PAGE EXCERPT:
Defeat
And Its Consequences
By Mani Shankar Aiyar
The
Indian Express
12 December, 2003
Kudos
to the BJP for overturning what most agreed was a certain Congress victory
in Rajasthan and Chhattisgarh and a possible retention by the Congress
of Madhya Pradesh. The Congress is, of course, beaten and the
pollsters more so.
But what next? Installed
cheek-by-jowl to Narendra Modi, we now have Uma Bharti. In the aftermath
of Godhra, Ratlam in next door Madhya Pradesh was calm while Vadodra
and Ahmedabad, much further away from Godhra than Ratlam, were in flames.
There are quite as many Hindus in Madhya Pradesh and Rajasthan as in
Gujarat. Yet, Narendra Modis twist to Newtons law ran out
at the Gujarat-Madhya Pradesh border as it did in the few kilometres
between Himmatnagar, Gujarat and Mount Abu, Rajasthan. And next to Narendra
Modi and Uma Bharti, we have Judeo Raj. The man is known less for his
preference for Cash over God than for the shuddhi movement he has unleashed
among the Christian tribals of Chhattisgarh. If Godhra had happened
in February 2004 rather than February 2002, would Madhya Pradesh and
Chhattisgarh have been spared the Modi version of dharma raj?
Now that the causes
of the election outcome have been analysed to death, spare a thought
for the consequences of that outcome. While much of the media has been
trumpeting the victory of development issues over Hindutva,
the Hindutva brigade have installed three of the ugliest faces of communalism
in Gujarat and Madhya Pradesh, and virtually handed over Chhattisgarh
to the tender ministrations of Dilip Singh Judeo. (I exempt Rajasthan
because Vasundhara is not Uma Bharti: her oratory is prachar; Umas
is pravachan. But how long will Vasundhara last? And will the vile forces
of saffron let her be herself?)
To imagine that
a sadhvi swathed in saffron has suddenly changed into a professor of
economics, like a duckling transforming into a swan, would be naivete
of the highest order. For who can forget the hideous grin on Uma Bhartis
face as the Babri Masjid was demolished brick by shameful brick? However
sotto voce their Hindutva might have been during the election campaign,
the establishment of a Hindu Rashtra remains their core agenda. Yes,
there are relatively modern faces in the BJP. But Vasundhara is the
only one chosen from among the moderates. With due deliberation have
been foisted in three adjoining seats the second rung leadership
of the BJP. This second rung is committed to the worst excesses of Hindutva.

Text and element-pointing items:
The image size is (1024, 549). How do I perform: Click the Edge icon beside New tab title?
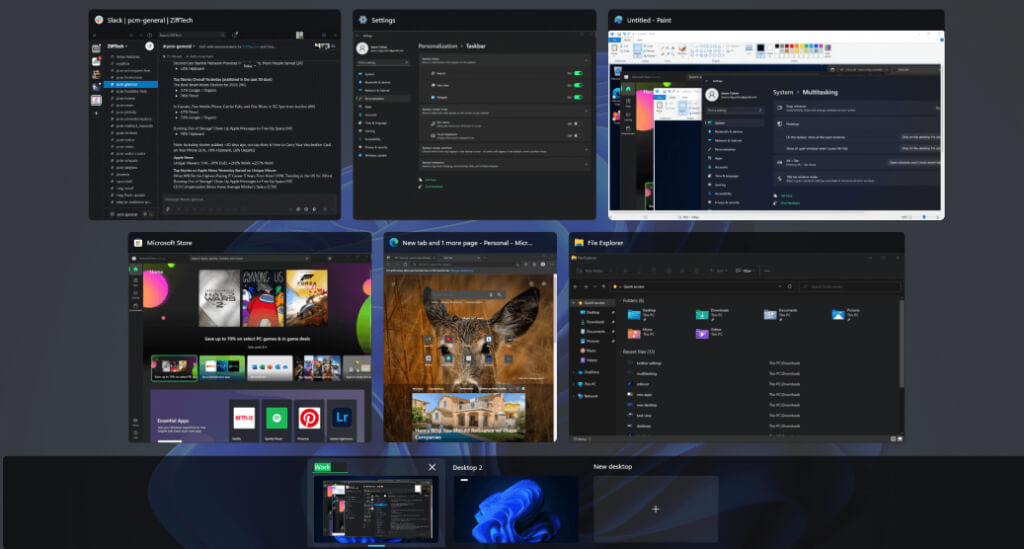[x=394, y=243]
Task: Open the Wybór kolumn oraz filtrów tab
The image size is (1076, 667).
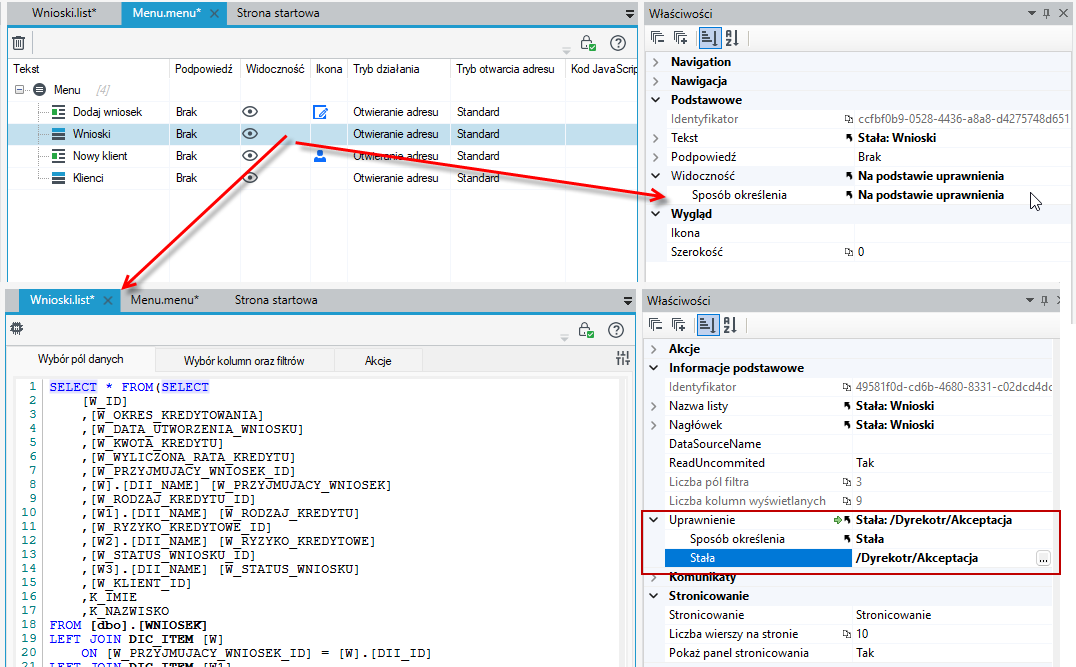Action: coord(244,361)
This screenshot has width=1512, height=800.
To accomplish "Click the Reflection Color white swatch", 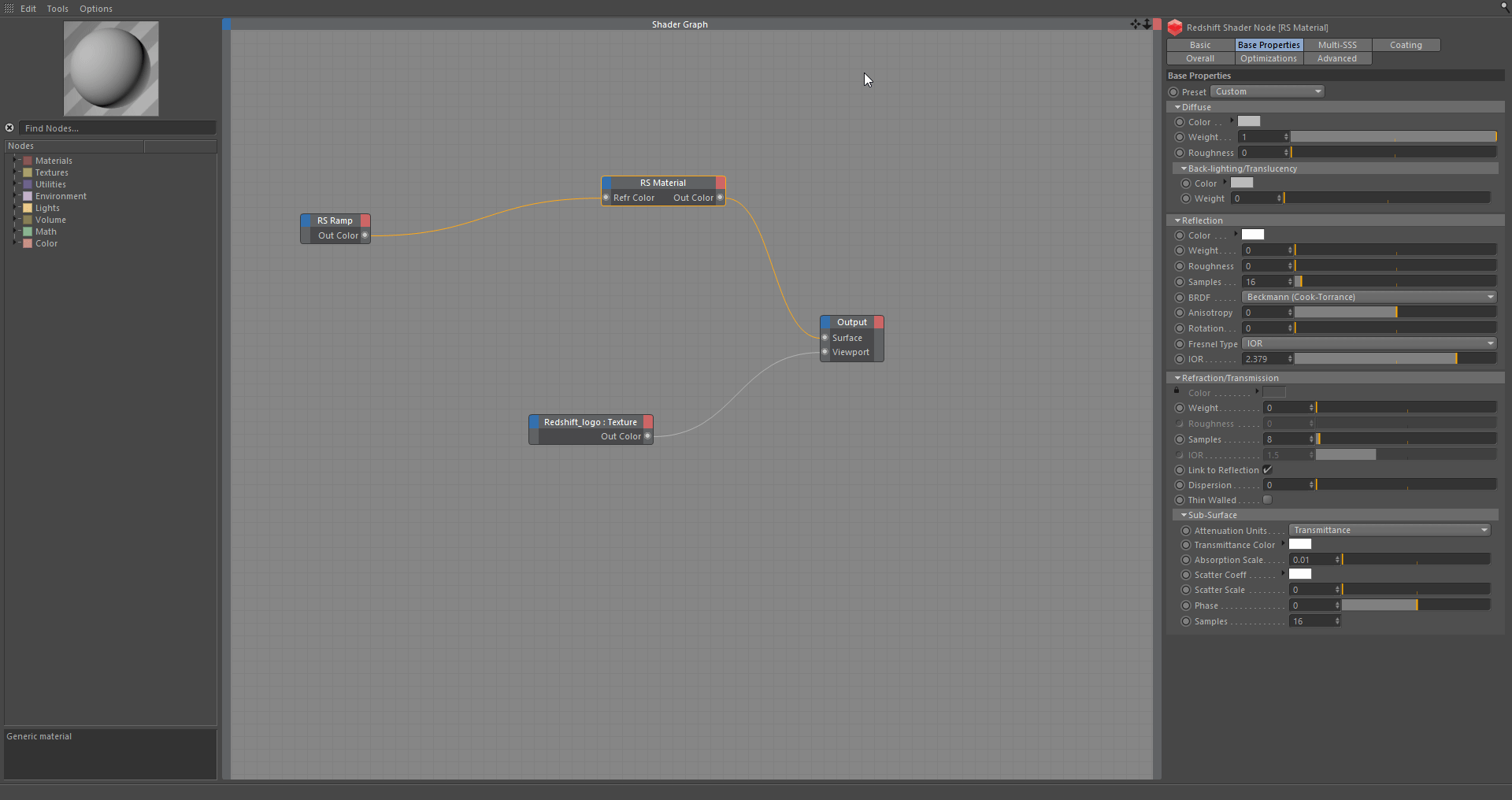I will (1253, 235).
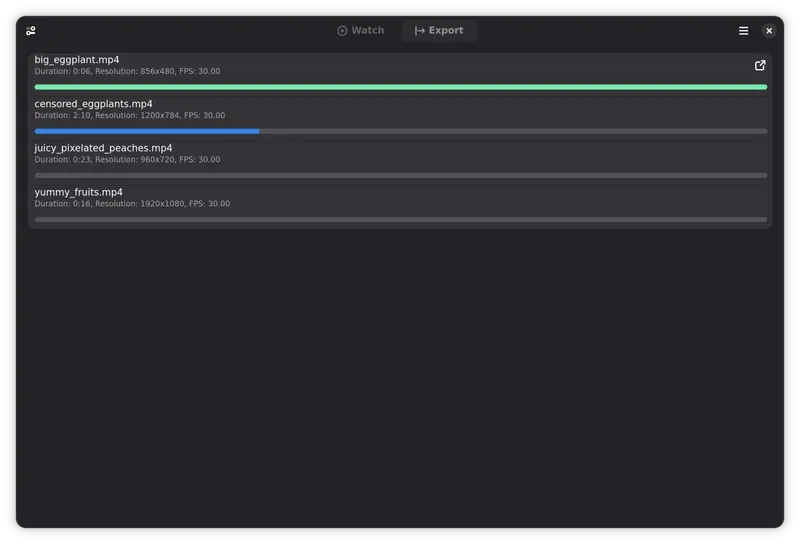The height and width of the screenshot is (544, 800).
Task: Open the hamburger main menu
Action: click(x=743, y=31)
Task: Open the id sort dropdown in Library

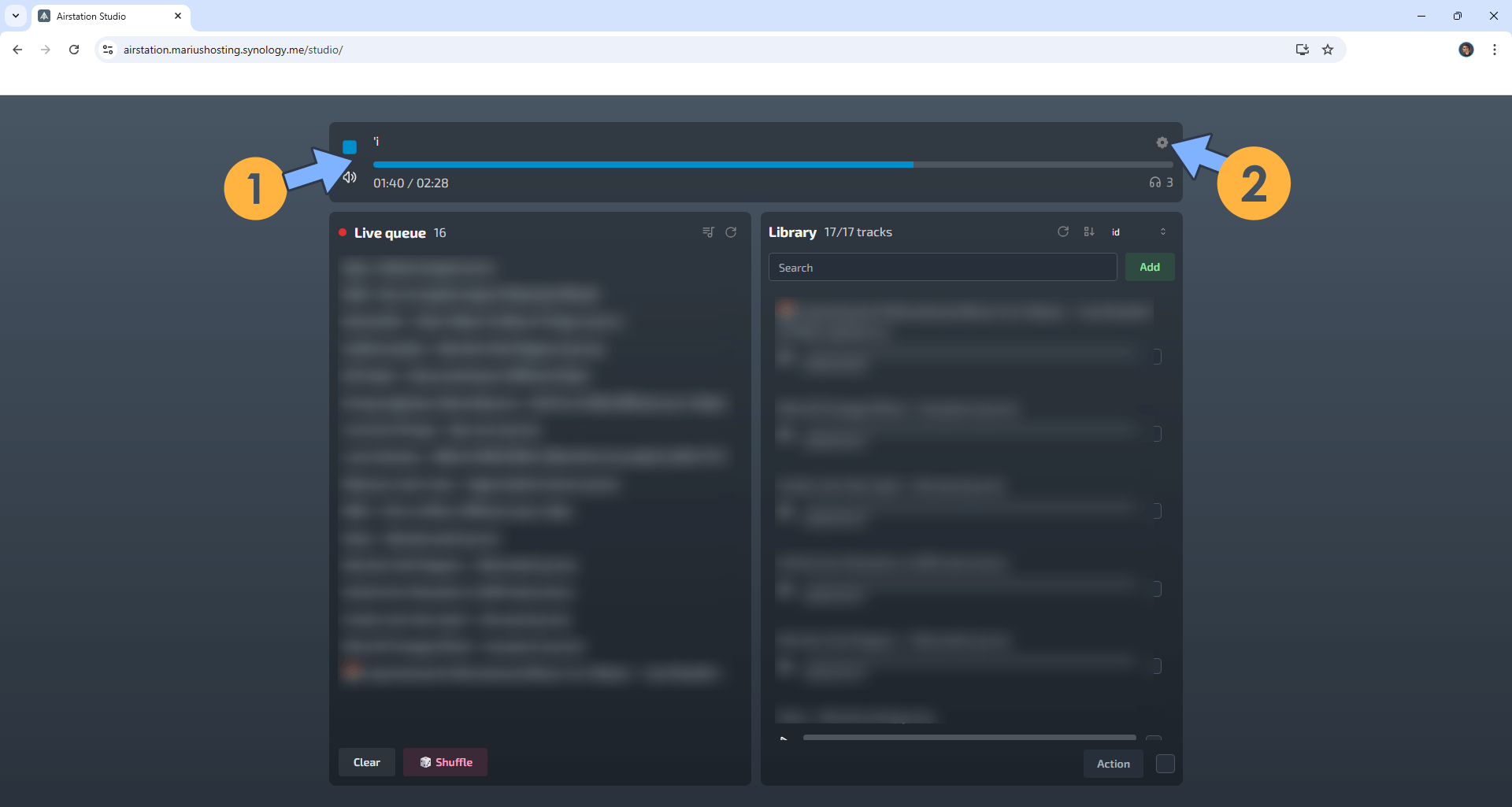Action: (1117, 231)
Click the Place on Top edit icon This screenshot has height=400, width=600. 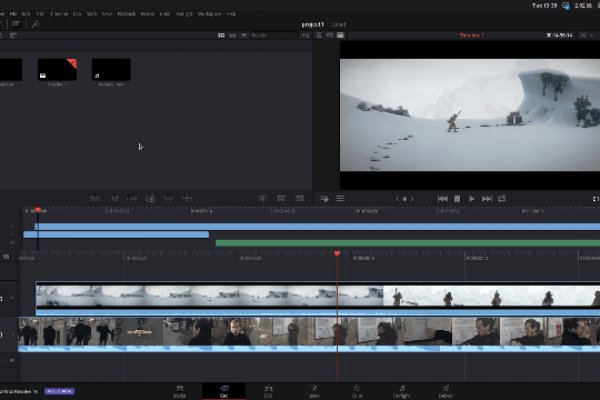[167, 199]
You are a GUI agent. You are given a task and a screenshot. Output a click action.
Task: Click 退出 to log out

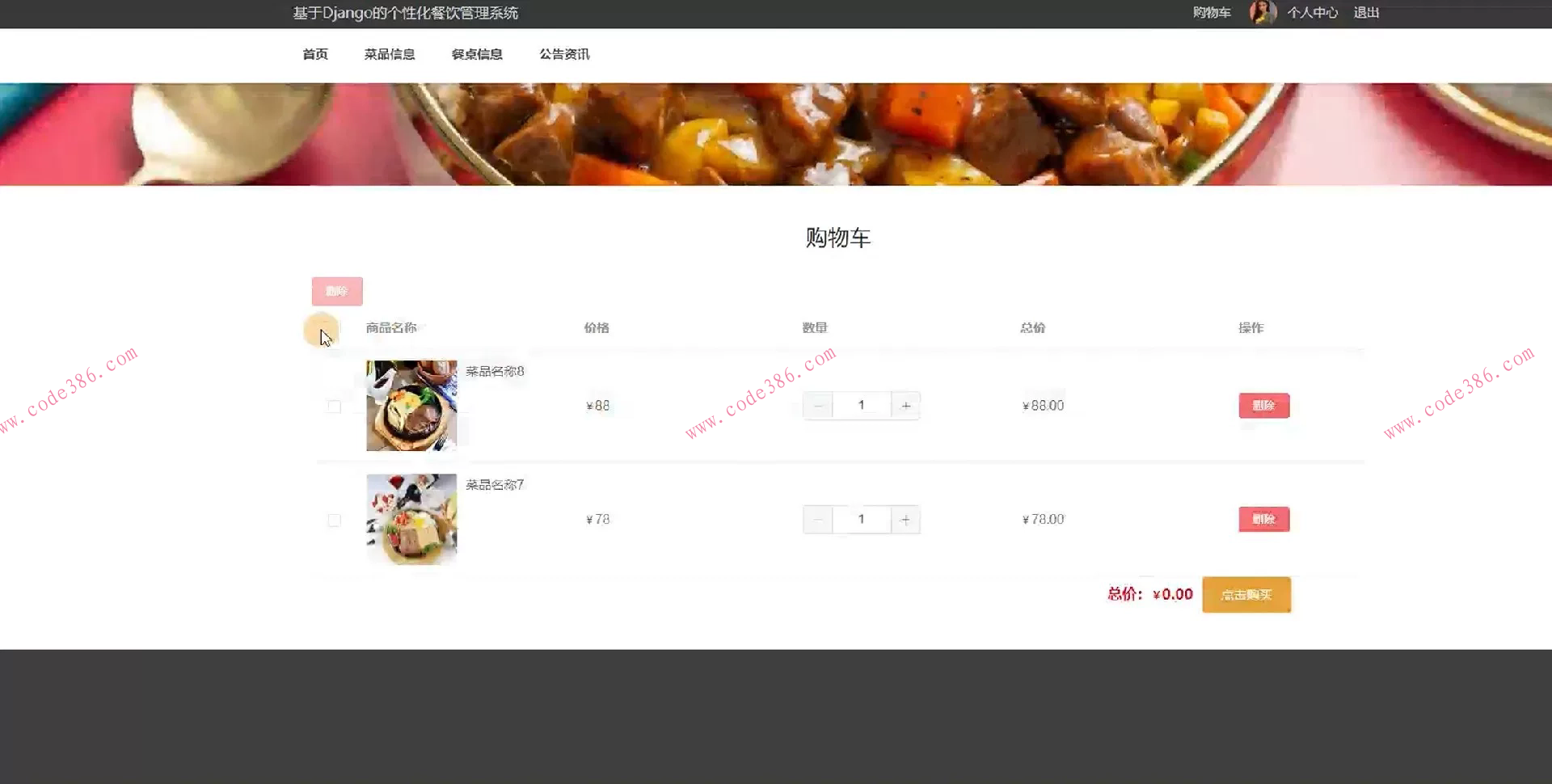point(1366,13)
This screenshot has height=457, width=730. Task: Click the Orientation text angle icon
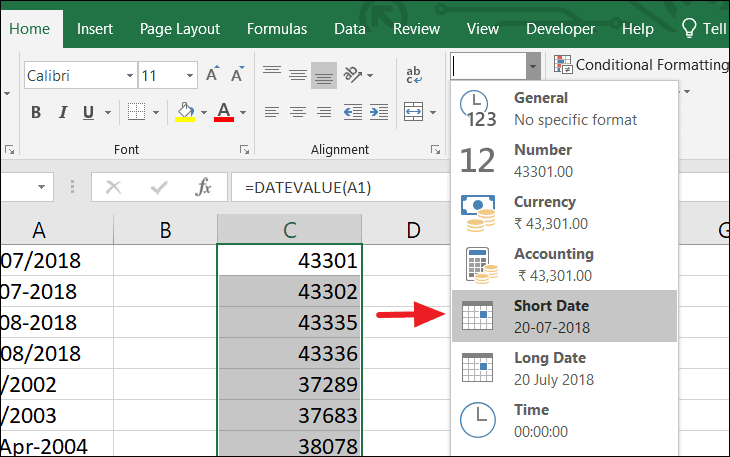(x=352, y=75)
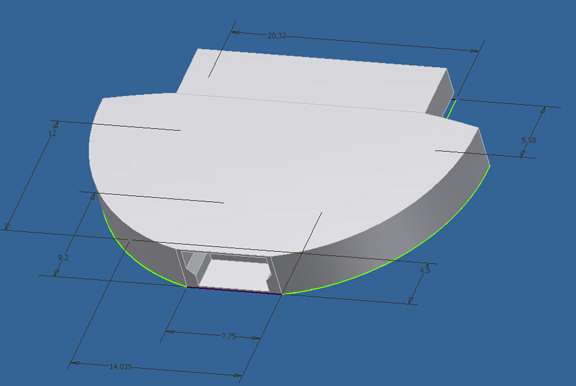Select the 5.58 dimension text
Image resolution: width=576 pixels, height=386 pixels.
click(x=529, y=140)
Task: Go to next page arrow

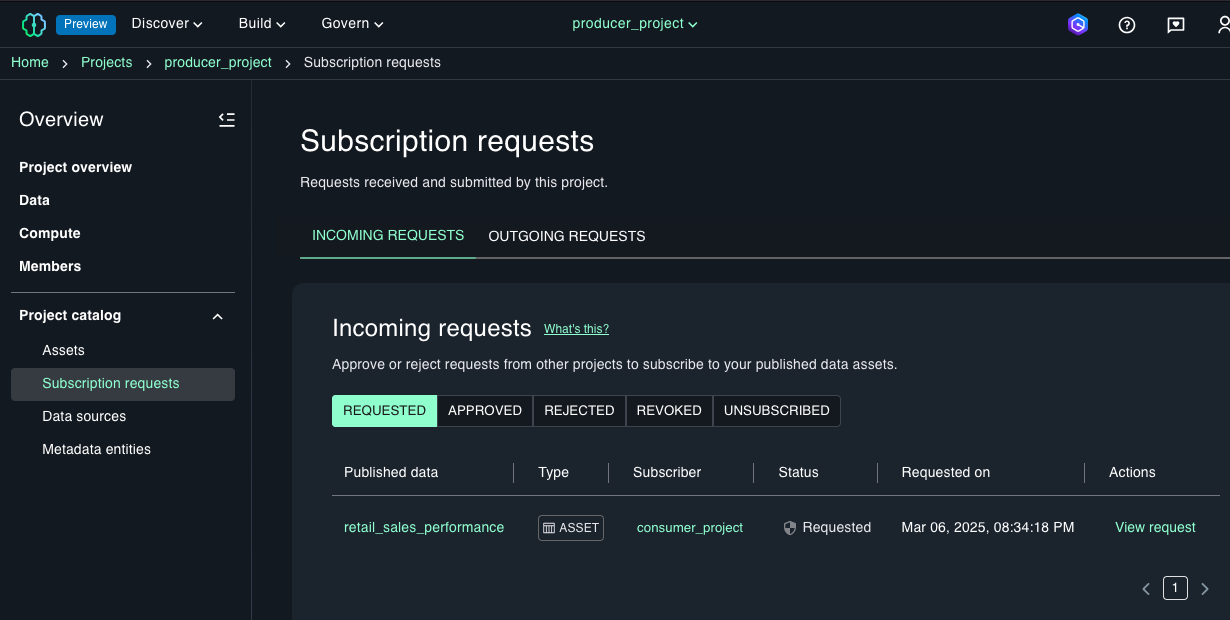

EXERCISE AIM: Reproduce the op-ed on the BJP's state election wins verbatim, everything from "There are quite" down to "of dharma raj?".

TASK OUTPUT:
There are quite as many Hindus in Madhya Pradesh and Rajasthan as in
Gujarat. Yet, Narendra Modis twist to Newtons law ran out
at the Gujarat-Madhya Pradesh border as it did in the few kilometres
between Himmatnagar, Gujarat and Mount Abu, Rajasthan. And next to Narendra
Modi and Uma Bharti, we have Judeo Raj. The man is known less for his
preference for Cash over God than for the shuddhi movement he has unleashed
among the Christian tribals of Chhattisgarh. If Godhra had happened
in February 2004 rather than February 2002, would Madhya Pradesh and
Chhattisgarh have been spared the Modi version of dharma raj?